▸ What you should do: The records below must be retyped exactly.

▸ Records supplied:
>>>>

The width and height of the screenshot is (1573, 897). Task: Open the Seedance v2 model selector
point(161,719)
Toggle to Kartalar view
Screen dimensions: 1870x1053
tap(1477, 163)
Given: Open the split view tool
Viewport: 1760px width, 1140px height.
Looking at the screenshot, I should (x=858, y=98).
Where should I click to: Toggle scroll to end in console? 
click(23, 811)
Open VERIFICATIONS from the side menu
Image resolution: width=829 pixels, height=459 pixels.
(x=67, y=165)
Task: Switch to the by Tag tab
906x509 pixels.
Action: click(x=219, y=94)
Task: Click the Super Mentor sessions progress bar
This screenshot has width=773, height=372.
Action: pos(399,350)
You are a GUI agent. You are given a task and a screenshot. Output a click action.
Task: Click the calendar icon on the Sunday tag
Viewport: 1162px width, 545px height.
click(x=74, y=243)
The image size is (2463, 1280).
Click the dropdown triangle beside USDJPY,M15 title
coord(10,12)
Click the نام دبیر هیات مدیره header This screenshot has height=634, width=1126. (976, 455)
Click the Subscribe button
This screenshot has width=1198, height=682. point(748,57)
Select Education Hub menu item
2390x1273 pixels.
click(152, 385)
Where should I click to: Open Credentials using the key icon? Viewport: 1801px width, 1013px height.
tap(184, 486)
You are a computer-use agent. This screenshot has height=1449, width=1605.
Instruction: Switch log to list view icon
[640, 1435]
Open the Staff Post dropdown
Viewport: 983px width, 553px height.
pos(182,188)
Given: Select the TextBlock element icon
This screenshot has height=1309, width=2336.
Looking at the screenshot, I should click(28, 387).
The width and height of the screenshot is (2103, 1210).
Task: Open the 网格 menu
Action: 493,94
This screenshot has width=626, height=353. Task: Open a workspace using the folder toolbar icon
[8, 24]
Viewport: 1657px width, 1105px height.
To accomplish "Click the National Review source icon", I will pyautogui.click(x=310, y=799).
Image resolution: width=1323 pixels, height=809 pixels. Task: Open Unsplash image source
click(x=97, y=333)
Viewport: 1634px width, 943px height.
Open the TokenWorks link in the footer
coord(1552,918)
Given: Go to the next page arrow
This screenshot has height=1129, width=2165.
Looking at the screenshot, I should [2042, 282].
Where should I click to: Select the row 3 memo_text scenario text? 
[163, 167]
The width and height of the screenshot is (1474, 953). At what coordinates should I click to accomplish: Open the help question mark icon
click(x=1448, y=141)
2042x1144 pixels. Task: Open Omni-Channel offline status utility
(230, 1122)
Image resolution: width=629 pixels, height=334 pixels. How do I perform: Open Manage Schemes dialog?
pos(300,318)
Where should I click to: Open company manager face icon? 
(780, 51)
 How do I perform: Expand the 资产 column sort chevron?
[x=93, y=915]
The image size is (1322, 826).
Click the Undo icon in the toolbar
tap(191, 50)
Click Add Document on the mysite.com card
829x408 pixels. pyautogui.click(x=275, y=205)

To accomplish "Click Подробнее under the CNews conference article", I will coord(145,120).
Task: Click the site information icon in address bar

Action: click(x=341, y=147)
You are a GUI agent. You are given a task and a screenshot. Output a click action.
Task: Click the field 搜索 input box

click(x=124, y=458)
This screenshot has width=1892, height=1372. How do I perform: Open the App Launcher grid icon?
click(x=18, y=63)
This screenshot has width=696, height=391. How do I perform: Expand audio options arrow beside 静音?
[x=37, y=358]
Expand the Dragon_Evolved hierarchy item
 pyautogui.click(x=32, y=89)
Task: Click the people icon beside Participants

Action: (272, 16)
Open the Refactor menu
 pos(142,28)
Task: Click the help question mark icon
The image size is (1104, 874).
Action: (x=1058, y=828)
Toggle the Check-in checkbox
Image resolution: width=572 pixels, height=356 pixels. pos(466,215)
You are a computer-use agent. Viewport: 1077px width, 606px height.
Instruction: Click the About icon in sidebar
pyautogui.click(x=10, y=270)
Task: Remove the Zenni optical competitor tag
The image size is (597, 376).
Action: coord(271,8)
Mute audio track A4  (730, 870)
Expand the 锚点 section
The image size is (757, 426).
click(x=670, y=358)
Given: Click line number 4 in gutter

<<<<

▸ Result for this task:
The width and height of the screenshot is (1573, 897). Task: Open the Seedance v2 model selector
point(161,719)
Toggle to Kartalar view
Screen dimensions: 1870x1053
tap(1477, 163)
Given: Open the split view tool
Viewport: 1760px width, 1140px height.
Looking at the screenshot, I should (x=858, y=98).
Where should I click to: Toggle scroll to end in console? 
click(23, 811)
Open VERIFICATIONS from the side menu
Image resolution: width=829 pixels, height=459 pixels.
(x=67, y=165)
Task: Switch to the by Tag tab
906x509 pixels.
Action: click(x=219, y=94)
Task: Click the Super Mentor sessions progress bar
This screenshot has width=773, height=372.
Action: pos(399,350)
You are a GUI agent. You are given a task and a screenshot. Output a click action.
Task: Click the calendar icon on the Sunday tag
Viewport: 1162px width, 545px height.
click(x=74, y=243)
The image size is (2463, 1280).
Click the dropdown triangle beside USDJPY,M15 title
coord(10,12)
Click the نام دبیر هیات مدیره header This screenshot has height=634, width=1126. (976, 455)
Click the Subscribe button
This screenshot has width=1198, height=682. point(748,57)
Select Education Hub menu item
2390x1273 pixels.
click(152, 385)
Where should I click to: Open Credentials using the key icon? Viewport: 1801px width, 1013px height.
tap(184, 486)
You are a computer-use agent. This screenshot has height=1449, width=1605.
Instruction: Switch log to list view icon
[640, 1435]
Open the Staff Post dropdown
Viewport: 983px width, 553px height.
pos(182,188)
Given: Select the TextBlock element icon
This screenshot has height=1309, width=2336.
Looking at the screenshot, I should click(28, 387).
The width and height of the screenshot is (2103, 1210).
Task: Open the 网格 menu
Action: 493,94
This screenshot has width=626, height=353. Task: Open a workspace using the folder toolbar icon
[8, 24]
Viewport: 1657px width, 1105px height.
To accomplish "Click the National Review source icon", I will pyautogui.click(x=310, y=799).
Image resolution: width=1323 pixels, height=809 pixels. Task: Open Unsplash image source
click(x=97, y=333)
Viewport: 1634px width, 943px height.
Open the TokenWorks link in the footer
coord(1552,918)
Given: Go to the next page arrow
This screenshot has height=1129, width=2165.
Looking at the screenshot, I should [2042, 282].
Where should I click to: Select the row 3 memo_text scenario text? 
[163, 167]
The width and height of the screenshot is (1474, 953). At what coordinates should I click to accomplish: Open the help question mark icon
click(x=1448, y=141)
2042x1144 pixels. Task: Open Omni-Channel offline status utility
(230, 1122)
Image resolution: width=629 pixels, height=334 pixels. How do I perform: Open Manage Schemes dialog?
pos(300,318)
Where should I click to: Open company manager face icon? 
(780, 51)
 How do I perform: Expand the 资产 column sort chevron?
[x=93, y=915]
The image size is (1322, 826).
Click the Undo icon in the toolbar
tap(191, 50)
Click Add Document on the mysite.com card
829x408 pixels. pyautogui.click(x=275, y=205)

To accomplish "Click Подробнее under the CNews conference article", I will coord(145,120).
Task: Click the site information icon in address bar

Action: click(x=341, y=147)
You are a GUI agent. You are given a task and a screenshot. Output a click action.
Task: Click the field 搜索 input box

click(x=124, y=458)
This screenshot has width=1892, height=1372. How do I perform: Open the App Launcher grid icon?
click(x=18, y=63)
This screenshot has width=696, height=391. How do I perform: Expand audio options arrow beside 静音?
[x=37, y=358]
Expand the Dragon_Evolved hierarchy item
 pyautogui.click(x=32, y=89)
Task: Click the people icon beside Participants

Action: (272, 16)
Open the Refactor menu
 pos(142,28)
Task: Click the help question mark icon
The image size is (1104, 874).
Action: (x=1058, y=828)
Toggle the Check-in checkbox
Image resolution: width=572 pixels, height=356 pixels. pos(466,215)
You are a computer-use agent. Viewport: 1077px width, 606px height.
Instruction: Click the About icon in sidebar
pyautogui.click(x=10, y=270)
Task: Remove the Zenni optical competitor tag
The image size is (597, 376).
Action: coord(271,8)
Mute audio track A4  (730, 870)
Expand the 锚点 section
The image size is (757, 426).
click(x=670, y=358)
Given: Click line number 4 in gutter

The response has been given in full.